In 1960, he entered the St. Pius X Minor Seminary in Quetta and then studied in Christ the King Seminary, Karachi, the national seminary of Pakistan, to complete philosophical and theological studies from 1962 until 1968.

The first Pakistani cardinal, Joseph Cordeiro, then archbishop of Karachi, ordained him to the priesthood in St. Patrick's Cathedral, Karachi, on Jan. 6, 1968, and a year later the cardinal sent him to study at Urbano University in Rome to do licentiates in theology and scriptures from 1969 until 1973.

In 1979, he went to Rome again to complete his doctorate in biblical theology from the Biblicum Institute.

Services as a priest and archbishop

In 1973, Archbishop Pinto, then a priest, was appointed as a professor of scriptures at Christ the King Seminary as well as a librarian and was given responsibility to head the Pontifical Mission Societies as a director in Karachi Archdiocese.

"I was appointed as a dean of studies and a professor for spirituality at Christ the King Seminary in 1983 to serve until 1987 when I was posted to St. Lawrence's Parish. I served there for six years before being transferred to St. Paul's Parish and serving there for six years," he said.

On Feb. 17, 2000, St. Pope John Paul II appointed him auxiliary bishop of the Karachi Archdiocese. He was consecrated as a bishop on April 25, 2000, by Archbishop Alessandro D'Errico, then the papal nuncio to Pakistan. He fully took office as archbishop on Jan. 5, 2004, and served at the same rank until Jan. 25, 2012.

"I had the privilege to serve Pope Paul VI and Pope John Paul II as an altar server during my stay in Rome as a student. As archbishop of Karachi, I met Pope John Paul II and Pope Benedict XVI during ad limina meetings," he said.    

"When I was ordained as a priest, the focus of the church was to work to implement the teachings of the Vatican Council II," Archbishop Pinto said.

"It's a huge blessing of God that he chose me to serve as his priest. I have experienced the transition phase from pre-Vatican to post-Vatican. Then another phase was to welcome migrants, people coming to Karachi for jobs with families.

"Our priests and catechists worked very hard to catechize people and implement the teachings as per the documents of Vatican Council II. And being a priest and a bishop, I too worked to implement it by bringing the Word of God closer to the faithful and helping lay people to become leaders in various ministries of the church.

"As per my motto 'Go and make disciples,' I worked to promote the teachings of the Vatican Council II and to strengthen the church by forming and developing various commissions and lay groups.

"During my pastoral visits to parishes, I worked to let people know that my clergy and I were with them and always present to serve the faithful.

"Another dream was to build a new minor seminary in the diocese with more appropriate facilities. I am thankful to God and my clergy that we were able to construct it in 2011."

Catholic Church in Karachi

Archbishop Pinto said the church in Karachi had grown very quickly and new communities were flourishing.

"Immediately after Pakistan's independence, the church started focusing on people from various cultures, especially from south India," he said.

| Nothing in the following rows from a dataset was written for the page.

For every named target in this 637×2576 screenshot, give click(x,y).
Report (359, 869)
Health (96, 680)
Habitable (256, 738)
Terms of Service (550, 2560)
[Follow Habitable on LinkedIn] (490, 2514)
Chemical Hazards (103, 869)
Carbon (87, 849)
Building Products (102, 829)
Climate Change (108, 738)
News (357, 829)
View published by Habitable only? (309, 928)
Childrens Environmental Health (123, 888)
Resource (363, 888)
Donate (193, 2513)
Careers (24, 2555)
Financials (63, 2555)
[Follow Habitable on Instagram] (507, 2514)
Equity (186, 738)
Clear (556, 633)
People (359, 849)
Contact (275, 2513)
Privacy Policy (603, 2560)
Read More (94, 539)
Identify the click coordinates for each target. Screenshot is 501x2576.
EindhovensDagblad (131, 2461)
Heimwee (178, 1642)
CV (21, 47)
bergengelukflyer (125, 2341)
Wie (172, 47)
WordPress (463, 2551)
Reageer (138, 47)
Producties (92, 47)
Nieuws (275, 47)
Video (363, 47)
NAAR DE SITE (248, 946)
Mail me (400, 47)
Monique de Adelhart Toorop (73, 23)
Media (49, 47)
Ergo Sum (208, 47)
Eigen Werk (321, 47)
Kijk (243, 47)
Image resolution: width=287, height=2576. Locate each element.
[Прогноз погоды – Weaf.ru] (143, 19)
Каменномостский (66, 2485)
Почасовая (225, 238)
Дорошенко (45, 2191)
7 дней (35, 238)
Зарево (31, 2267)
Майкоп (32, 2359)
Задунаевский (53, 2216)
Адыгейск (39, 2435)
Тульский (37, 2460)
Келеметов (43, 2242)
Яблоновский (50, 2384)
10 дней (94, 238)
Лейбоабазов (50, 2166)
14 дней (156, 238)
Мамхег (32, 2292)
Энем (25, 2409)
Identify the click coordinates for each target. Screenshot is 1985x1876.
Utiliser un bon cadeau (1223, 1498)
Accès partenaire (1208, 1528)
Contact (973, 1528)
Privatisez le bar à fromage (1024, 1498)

"Karachi is a cosmopolitan city with many south Indian and Punjabi people. Different languages and cultures are giving the church in Karachi a cosmopolitan face. The church in Karachi has extended very quickly. Communities are flourishing, which is a positive sign for the church.

"The church in Pakistan is very beautiful, multilingual and multicultural. People from various ethnic backgrounds, nations and cultures are making our church beautiful.

"The major challenges include a shortage of priests, but I appreciate the priests working very hard and the catechists for their extraordinary support as the helping hands of our priests."